Virgin Voyages cancels second Australia season over Red Sea safety fears

By Lisa James
Home » Virgin Voyages cancels second Australia season over Red Sea safety fears

Virgin Voyages has said concerns about potential escalations in the Red Sea have forced it to cancel its second Australia season, due to start later this year.

The cruise line recently altered its 2024 repositioning voyage on Resilient Lady from Australia to the Mediterranean to avoid the Red Sea.

It’s now said Resilient Lady’s 2024/25 repositioning voyages from Europe to Australia have been cancelled, along with its plans for a second Australia season.

Impacted passengers will be able to rebook on an alternative cruise or get a full refund.
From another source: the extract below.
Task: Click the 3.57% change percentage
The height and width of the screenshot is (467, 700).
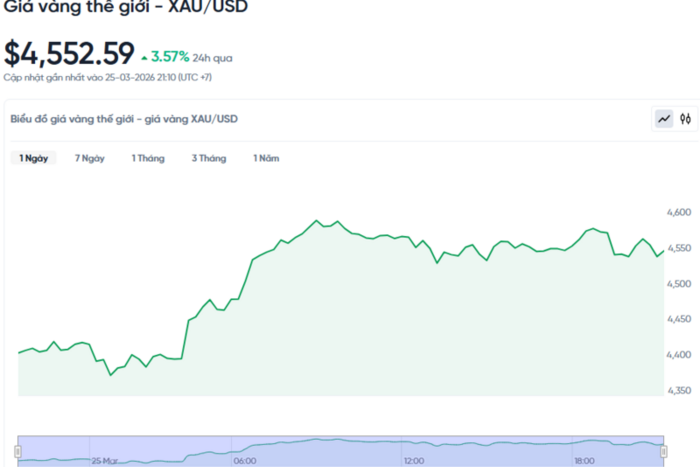Action: pos(170,57)
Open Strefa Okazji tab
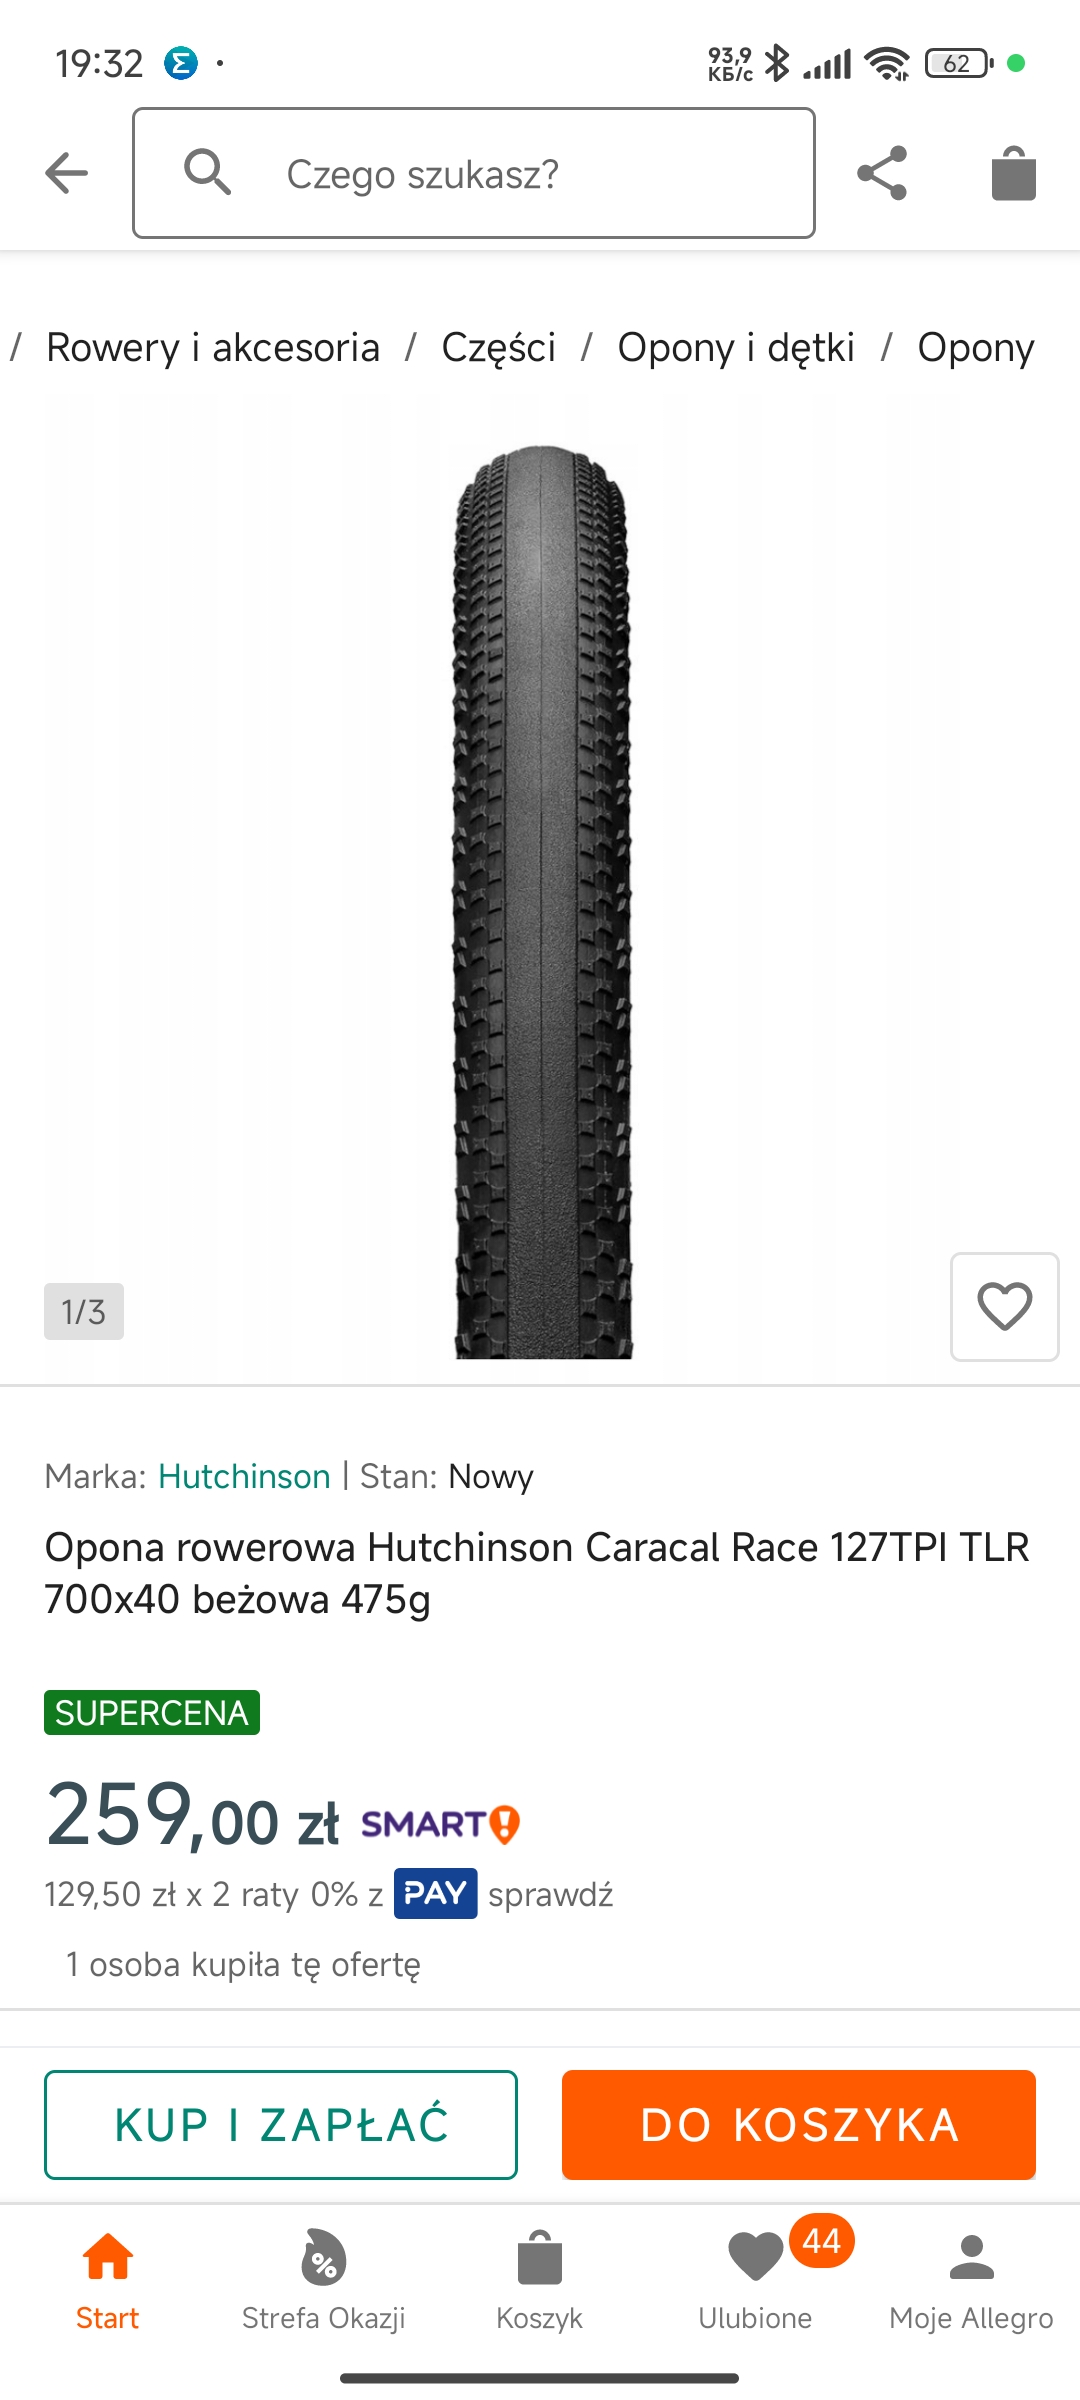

They’ll also be given priority to move over to Australia sailings if the line is able to return in the 2025 season.

Virgin Voyages said: “Based on the regional and government advice we have received, we remain very concerned about potential escalations in the Red Sea over the next 12 months.

“This significant and ongoing conflict puts unacceptable risks for safe passage through the region for our Sailors [passengers], crew and vessel.

“As a result, we have been left with no choice but to cancel our 2024/25 voyage season plans for Resilient Lady, impacting the late 2024 and early 2025 repositioning voyages between Europe and Australia and a second sailing season in Australian waters.”

Resilient Lady will complete its Mediterranean sailing season on 20 October 2024 and sail to San Juan, Puerto Rico for a new Caribbean season offering seven-, eight-, 10- and 11-night voyages visiting St. Maarten, St. Vincent, Colombia, and Dominica.

Virgin Voyages said it is ‘currently reviewing Resilient Lady’s repositioning routes from Athens to San Juan’ but added ‘they will feature stunning ports including Catania, Casablanca, and Tenerife’. 

The cruise line added: “Virgin Voyages was embraced by the Australia and New Zealand markets with a warm welcome and celebrated an extremely successful inaugural season – the love was mutual.

“To say that we are disappointed to have come to this tough conclusion is an understatement. These adjustments are happening now in order to minimise potential future disruption to our passengers’ holiday plans knowing there is a high likelihood that changes would need to happen in the future.

“Our customers and travel agent partners asked us to ensure we give them as much time as possible to make alternative plans. We appreciate the time and energy that goes into planning a holiday, and we are focused on your safety as well as giving you certainty.”

It added it hopes to return to Australia and the Asia Pacific region ‘once regional repositioning opportunities become more tenable’.